Tout en restant national, le romantisme français connaît la nécessité vitale de sortir de nos frontières pour trouver la plus juste peinture de l'humanité : le temps n'est plus où l'ensemble humain prend la figure générale de l'homme français. On ne peut tenter de dégager ses principes et ses tendances sans recourir à l'histoire. Il porte en lui de multiples germes : ceux des écoles parnassienne, symboliste, naturaliste, sociale, surréaliste qui le suivront. Avant d'en venir à l'exploration de ce monde échappant à la fixité classique, conscient du devenir, un voyage, si court soit-il, dans l'espace et le temps s'impose.
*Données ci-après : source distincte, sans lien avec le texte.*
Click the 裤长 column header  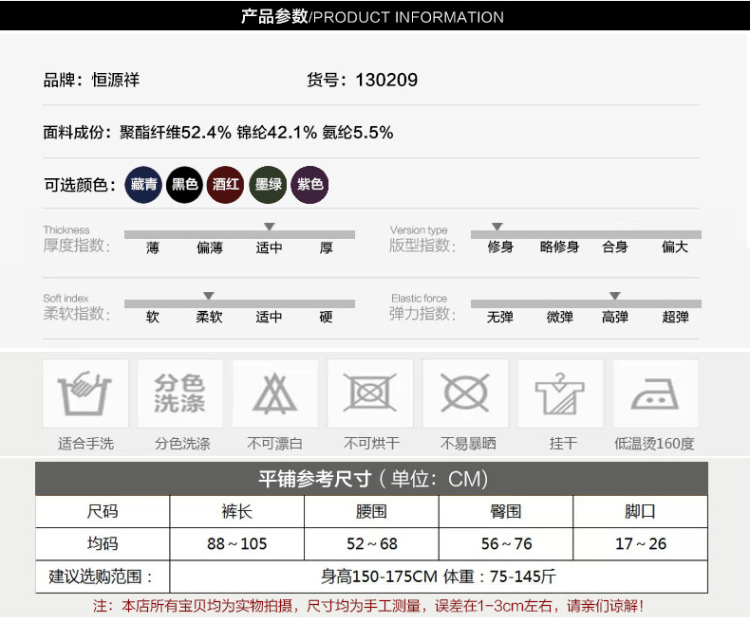point(236,512)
Venu d'ailleurs, en France le Romantisme se métamorphose, prend notre visage éternel sans rien renier des marques germaniques et anglo-saxonnes. Deux grandes influences étrangères en effet apparaissent : celle de l'Allemagne, celle de l'Angleterre. Tentons un panorama permettant de mieux respirer l'air du temps avant d'en venir aux batailles d'idées, aux principes de vérité et de liberté, aux tendances individualistes et sociales, à l'affirmation de la fraternité humaine, et cela par approches successives, en commençant par l'histoire.



Vers une Europe littéraire.



Si la France d'avant la Révolution connaissait la plupart des écrivains allemands auxquels se référera le romantisme français, Germaine de Staël (1766-1817), avec De l'Allemagne, 1810, ouvrage en proie à toutes sortes d'interdits, fait comprendre ce qui nous arrive d'outre-Rhin, littérature, philosophie, art, d'une autre langue et d'un autre état d'esprit. Weimar pouvait apparaître comme l'Athènes germanique. Des noms comme ceux de Wieland, Schlegel, Goethe, Schiller, Tieck deviennent familiers, chacun d'eux étant promesse d'infinies richesses.

Le vicomte de Saint-Chamans exprime bien ce que pouvait ressentir un Français non préparé devant ces nouveautés : « J'ai quelquefois une impatience indicible de descendre de la hauteur où je m'élève avec elle (Mme de StaëL); et quand je suis perdu quelque temps dans cette fantasmagorie, rêveuse, idéaliste, romantique, mystique, métaphysique, enthousiaste et infinie, si je trouve quelqu'un qui vienne me dire simplement et sans périphrase bonjour Ou bonsoir, j'éprouve un bien-être. » Les classiques vont protester contre ces civilisés qu'ils traitent de Goths, de Bructères, de Sicambres.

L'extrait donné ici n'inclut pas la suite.